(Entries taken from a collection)
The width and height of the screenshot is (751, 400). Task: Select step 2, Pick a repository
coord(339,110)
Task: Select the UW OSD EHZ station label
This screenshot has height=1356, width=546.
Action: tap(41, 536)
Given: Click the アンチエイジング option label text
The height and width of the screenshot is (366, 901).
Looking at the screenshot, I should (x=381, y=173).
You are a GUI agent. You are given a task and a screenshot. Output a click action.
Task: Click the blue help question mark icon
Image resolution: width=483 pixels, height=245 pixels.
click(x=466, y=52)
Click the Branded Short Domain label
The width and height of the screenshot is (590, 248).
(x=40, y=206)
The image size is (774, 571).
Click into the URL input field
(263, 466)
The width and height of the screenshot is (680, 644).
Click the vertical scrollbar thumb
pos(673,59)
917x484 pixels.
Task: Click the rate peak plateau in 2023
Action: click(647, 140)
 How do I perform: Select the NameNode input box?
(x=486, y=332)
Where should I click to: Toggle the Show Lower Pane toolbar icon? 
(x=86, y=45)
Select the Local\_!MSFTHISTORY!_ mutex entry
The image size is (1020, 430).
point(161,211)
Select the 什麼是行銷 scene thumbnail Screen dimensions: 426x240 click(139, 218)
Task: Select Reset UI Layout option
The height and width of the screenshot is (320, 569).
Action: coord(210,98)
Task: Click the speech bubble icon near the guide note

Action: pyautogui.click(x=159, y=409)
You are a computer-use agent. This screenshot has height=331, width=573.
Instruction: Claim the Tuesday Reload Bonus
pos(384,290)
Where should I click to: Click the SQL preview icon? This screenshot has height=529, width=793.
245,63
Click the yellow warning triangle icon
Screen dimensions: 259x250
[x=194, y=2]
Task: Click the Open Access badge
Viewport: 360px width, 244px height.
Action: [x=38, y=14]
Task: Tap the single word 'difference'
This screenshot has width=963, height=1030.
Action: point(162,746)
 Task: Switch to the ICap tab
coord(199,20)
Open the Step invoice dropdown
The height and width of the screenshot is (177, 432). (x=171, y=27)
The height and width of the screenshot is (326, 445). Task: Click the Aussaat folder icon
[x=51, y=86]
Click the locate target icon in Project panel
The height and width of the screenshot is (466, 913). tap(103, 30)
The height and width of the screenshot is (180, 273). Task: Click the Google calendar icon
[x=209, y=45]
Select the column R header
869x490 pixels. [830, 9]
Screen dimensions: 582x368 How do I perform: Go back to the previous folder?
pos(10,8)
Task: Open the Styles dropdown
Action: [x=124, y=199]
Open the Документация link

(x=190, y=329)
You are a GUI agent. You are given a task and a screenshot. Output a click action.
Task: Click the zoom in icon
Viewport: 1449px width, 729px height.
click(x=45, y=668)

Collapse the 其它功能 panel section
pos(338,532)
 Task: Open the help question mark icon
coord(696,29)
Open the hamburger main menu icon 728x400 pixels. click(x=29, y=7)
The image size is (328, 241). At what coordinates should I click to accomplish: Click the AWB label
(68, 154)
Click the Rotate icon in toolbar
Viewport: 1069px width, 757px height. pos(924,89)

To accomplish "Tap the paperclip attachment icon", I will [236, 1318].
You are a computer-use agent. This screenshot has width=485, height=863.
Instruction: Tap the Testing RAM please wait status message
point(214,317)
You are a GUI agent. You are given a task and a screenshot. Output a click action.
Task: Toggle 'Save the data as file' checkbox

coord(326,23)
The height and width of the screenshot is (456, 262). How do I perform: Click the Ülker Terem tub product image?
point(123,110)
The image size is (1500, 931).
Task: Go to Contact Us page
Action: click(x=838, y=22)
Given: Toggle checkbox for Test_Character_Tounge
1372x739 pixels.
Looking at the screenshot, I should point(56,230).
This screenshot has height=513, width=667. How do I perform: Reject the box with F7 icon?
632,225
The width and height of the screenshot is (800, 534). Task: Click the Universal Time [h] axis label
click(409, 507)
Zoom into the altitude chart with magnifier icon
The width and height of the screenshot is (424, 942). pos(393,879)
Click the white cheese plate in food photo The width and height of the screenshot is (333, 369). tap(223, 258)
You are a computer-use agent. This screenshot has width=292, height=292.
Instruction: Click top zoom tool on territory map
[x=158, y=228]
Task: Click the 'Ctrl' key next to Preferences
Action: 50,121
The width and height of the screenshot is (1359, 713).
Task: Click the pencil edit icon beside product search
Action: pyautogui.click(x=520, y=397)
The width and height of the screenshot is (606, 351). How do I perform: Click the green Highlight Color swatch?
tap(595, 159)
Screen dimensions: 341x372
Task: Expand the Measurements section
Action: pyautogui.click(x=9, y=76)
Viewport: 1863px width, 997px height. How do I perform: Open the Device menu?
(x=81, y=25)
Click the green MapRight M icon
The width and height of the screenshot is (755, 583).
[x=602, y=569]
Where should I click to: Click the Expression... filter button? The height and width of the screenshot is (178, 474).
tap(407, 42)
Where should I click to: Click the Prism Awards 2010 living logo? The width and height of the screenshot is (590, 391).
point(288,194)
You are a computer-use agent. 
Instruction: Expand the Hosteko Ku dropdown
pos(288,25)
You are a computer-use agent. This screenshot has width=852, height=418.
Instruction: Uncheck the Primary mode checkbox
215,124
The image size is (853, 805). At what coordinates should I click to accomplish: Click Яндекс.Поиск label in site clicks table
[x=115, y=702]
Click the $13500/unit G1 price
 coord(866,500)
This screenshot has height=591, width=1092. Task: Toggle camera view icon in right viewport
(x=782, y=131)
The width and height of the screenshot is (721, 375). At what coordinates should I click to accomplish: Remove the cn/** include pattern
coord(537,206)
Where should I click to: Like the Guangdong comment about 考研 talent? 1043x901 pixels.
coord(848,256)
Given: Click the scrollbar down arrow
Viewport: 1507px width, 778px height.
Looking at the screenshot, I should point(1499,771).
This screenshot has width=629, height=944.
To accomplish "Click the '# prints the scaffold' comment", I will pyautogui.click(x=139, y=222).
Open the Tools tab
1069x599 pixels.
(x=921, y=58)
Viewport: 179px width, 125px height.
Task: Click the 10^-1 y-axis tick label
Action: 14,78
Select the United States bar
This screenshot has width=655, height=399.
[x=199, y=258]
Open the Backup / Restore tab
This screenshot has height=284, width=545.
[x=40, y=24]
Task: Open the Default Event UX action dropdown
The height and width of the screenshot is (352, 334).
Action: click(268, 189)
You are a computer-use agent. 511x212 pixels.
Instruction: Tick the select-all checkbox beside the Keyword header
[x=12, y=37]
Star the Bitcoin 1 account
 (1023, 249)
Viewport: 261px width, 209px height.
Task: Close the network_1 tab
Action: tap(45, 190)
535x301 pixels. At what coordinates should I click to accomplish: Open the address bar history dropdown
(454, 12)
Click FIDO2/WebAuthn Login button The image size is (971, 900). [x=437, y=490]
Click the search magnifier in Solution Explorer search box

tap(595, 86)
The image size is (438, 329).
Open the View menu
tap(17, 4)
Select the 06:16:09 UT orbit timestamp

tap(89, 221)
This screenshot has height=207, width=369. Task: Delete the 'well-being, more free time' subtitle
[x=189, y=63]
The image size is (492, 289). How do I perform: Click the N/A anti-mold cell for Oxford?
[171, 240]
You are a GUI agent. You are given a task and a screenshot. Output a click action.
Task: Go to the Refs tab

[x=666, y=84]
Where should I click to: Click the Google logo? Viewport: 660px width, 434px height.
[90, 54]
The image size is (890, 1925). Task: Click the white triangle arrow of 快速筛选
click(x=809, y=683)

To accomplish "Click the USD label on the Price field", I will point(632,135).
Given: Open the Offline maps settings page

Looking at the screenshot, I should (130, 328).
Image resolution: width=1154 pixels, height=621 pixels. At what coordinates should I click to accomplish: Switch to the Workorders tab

- [ABOUT THIS TASK]
Print each line of the data exactly as it was written.

- [SOLUTION FOR THIS TASK]
The width and height of the screenshot is (751, 400). Task: Select step 2, Pick a repository
coord(339,110)
Task: Select the UW OSD EHZ station label
This screenshot has height=1356, width=546.
Action: tap(41, 536)
Given: Click the アンチエイジング option label text
The height and width of the screenshot is (366, 901).
Looking at the screenshot, I should (x=381, y=173).
You are a GUI agent. You are given a task and a screenshot. Output a click action.
Task: Click the blue help question mark icon
Image resolution: width=483 pixels, height=245 pixels.
click(x=466, y=52)
Click the Branded Short Domain label
The width and height of the screenshot is (590, 248).
(x=40, y=206)
The image size is (774, 571).
Click into the URL input field
(263, 466)
The width and height of the screenshot is (680, 644).
Click the vertical scrollbar thumb
pos(673,59)
917x484 pixels.
Task: Click the rate peak plateau in 2023
Action: click(647, 140)
 How do I perform: Select the NameNode input box?
(x=486, y=332)
Where should I click to: Toggle the Show Lower Pane toolbar icon? 
(x=86, y=45)
Select the Local\_!MSFTHISTORY!_ mutex entry
The image size is (1020, 430).
point(161,211)
Select the 什麼是行銷 scene thumbnail Screen dimensions: 426x240 click(139, 218)
Task: Select Reset UI Layout option
The height and width of the screenshot is (320, 569).
Action: coord(210,98)
Task: Click the speech bubble icon near the guide note

Action: pyautogui.click(x=159, y=409)
You are a computer-use agent. This screenshot has height=331, width=573.
Instruction: Claim the Tuesday Reload Bonus
pos(384,290)
Where should I click to: Click the SQL preview icon? This screenshot has height=529, width=793.
245,63
Click the yellow warning triangle icon
Screen dimensions: 259x250
[x=194, y=2]
Task: Click the Open Access badge
Viewport: 360px width, 244px height.
Action: [x=38, y=14]
Task: Tap the single word 'difference'
This screenshot has width=963, height=1030.
Action: point(162,746)
 Task: Switch to the ICap tab
coord(199,20)
Open the Step invoice dropdown
The height and width of the screenshot is (177, 432). (x=171, y=27)
The height and width of the screenshot is (326, 445). Task: Click the Aussaat folder icon
[x=51, y=86]
Click the locate target icon in Project panel
The height and width of the screenshot is (466, 913). tap(103, 30)
The height and width of the screenshot is (180, 273). Task: Click the Google calendar icon
[x=209, y=45]
Select the column R header
869x490 pixels. [830, 9]
Screen dimensions: 582x368 How do I perform: Go back to the previous folder?
pos(10,8)
Task: Open the Styles dropdown
Action: [x=124, y=199]
Open the Документация link

(x=190, y=329)
You are a GUI agent. You are given a task and a screenshot. Output a click action.
Task: Click the zoom in icon
Viewport: 1449px width, 729px height.
click(x=45, y=668)

Collapse the 其它功能 panel section
pos(338,532)
 Task: Open the help question mark icon
coord(696,29)
Open the hamburger main menu icon 728x400 pixels. click(x=29, y=7)
The image size is (328, 241). At what coordinates should I click to accomplish: Click the AWB label
(68, 154)
Click the Rotate icon in toolbar
Viewport: 1069px width, 757px height. pos(924,89)

To accomplish "Tap the paperclip attachment icon", I will [236, 1318].
You are a computer-use agent. This screenshot has width=485, height=863.
Instruction: Tap the Testing RAM please wait status message
point(214,317)
You are a GUI agent. You are given a task and a screenshot. Output a click action.
Task: Toggle 'Save the data as file' checkbox

coord(326,23)
The height and width of the screenshot is (456, 262). How do I perform: Click the Ülker Terem tub product image?
point(123,110)
The image size is (1500, 931).
Task: Go to Contact Us page
Action: click(x=838, y=22)
Given: Toggle checkbox for Test_Character_Tounge
1372x739 pixels.
Looking at the screenshot, I should point(56,230).
This screenshot has height=513, width=667. How do I perform: Reject the box with F7 icon?
632,225
The width and height of the screenshot is (800, 534). Task: Click the Universal Time [h] axis label
click(409, 507)
Zoom into the altitude chart with magnifier icon
The width and height of the screenshot is (424, 942). pos(393,879)
Click the white cheese plate in food photo The width and height of the screenshot is (333, 369). tap(223, 258)
You are a computer-use agent. This screenshot has width=292, height=292.
Instruction: Click top zoom tool on territory map
[x=158, y=228]
Task: Click the 'Ctrl' key next to Preferences
Action: 50,121
The width and height of the screenshot is (1359, 713).
Task: Click the pencil edit icon beside product search
Action: pyautogui.click(x=520, y=397)
The width and height of the screenshot is (606, 351). How do I perform: Click the green Highlight Color swatch?
tap(595, 159)
Screen dimensions: 341x372
Task: Expand the Measurements section
Action: pyautogui.click(x=9, y=76)
Viewport: 1863px width, 997px height. How do I perform: Open the Device menu?
(x=81, y=25)
Click the green MapRight M icon
The width and height of the screenshot is (755, 583).
[x=602, y=569]
Where should I click to: Click the Expression... filter button? The height and width of the screenshot is (178, 474).
tap(407, 42)
Where should I click to: Click the Prism Awards 2010 living logo? The width and height of the screenshot is (590, 391).
point(288,194)
You are a computer-use agent. 
Instruction: Expand the Hosteko Ku dropdown
pos(288,25)
You are a computer-use agent. This screenshot has width=852, height=418.
Instruction: Uncheck the Primary mode checkbox
215,124
The image size is (853, 805). At what coordinates should I click to accomplish: Click Яндекс.Поиск label in site clicks table
[x=115, y=702]
Click the $13500/unit G1 price
 coord(866,500)
This screenshot has height=591, width=1092. Task: Toggle camera view icon in right viewport
(x=782, y=131)
The width and height of the screenshot is (721, 375). At what coordinates should I click to accomplish: Remove the cn/** include pattern
coord(537,206)
Where should I click to: Like the Guangdong comment about 考研 talent? 1043x901 pixels.
coord(848,256)
Given: Click the scrollbar down arrow
Viewport: 1507px width, 778px height.
Looking at the screenshot, I should point(1499,771).
This screenshot has width=629, height=944.
To accomplish "Click the '# prints the scaffold' comment", I will pyautogui.click(x=139, y=222).
Open the Tools tab
1069x599 pixels.
(x=921, y=58)
Viewport: 179px width, 125px height.
Task: Click the 10^-1 y-axis tick label
Action: 14,78
Select the United States bar
This screenshot has width=655, height=399.
[x=199, y=258]
Open the Backup / Restore tab
This screenshot has height=284, width=545.
[x=40, y=24]
Task: Open the Default Event UX action dropdown
The height and width of the screenshot is (352, 334).
Action: click(268, 189)
You are a computer-use agent. 511x212 pixels.
Instruction: Tick the select-all checkbox beside the Keyword header
[x=12, y=37]
Star the Bitcoin 1 account
 (1023, 249)
Viewport: 261px width, 209px height.
Task: Close the network_1 tab
Action: tap(45, 190)
535x301 pixels. At what coordinates should I click to accomplish: Open the address bar history dropdown
(454, 12)
Click FIDO2/WebAuthn Login button The image size is (971, 900). [x=437, y=490]
Click the search magnifier in Solution Explorer search box

tap(595, 86)
The image size is (438, 329).
Open the View menu
tap(17, 4)
Select the 06:16:09 UT orbit timestamp

tap(89, 221)
This screenshot has height=207, width=369. Task: Delete the 'well-being, more free time' subtitle
[x=189, y=63]
The image size is (492, 289). How do I perform: Click the N/A anti-mold cell for Oxford?
[171, 240]
You are a GUI agent. You are given a task and a screenshot. Output a click action.
Task: Go to the Refs tab

[x=666, y=84]
Where should I click to: Click the Google logo? Viewport: 660px width, 434px height.
[90, 54]
The image size is (890, 1925). Task: Click the white triangle arrow of 快速筛选
click(x=809, y=683)

To accomplish "Click the USD label on the Price field", I will point(632,135).
Given: Open the Offline maps settings page

Looking at the screenshot, I should (130, 328).
Image resolution: width=1154 pixels, height=621 pixels. At what coordinates should I click to accomplish: Switch to the Workorders tab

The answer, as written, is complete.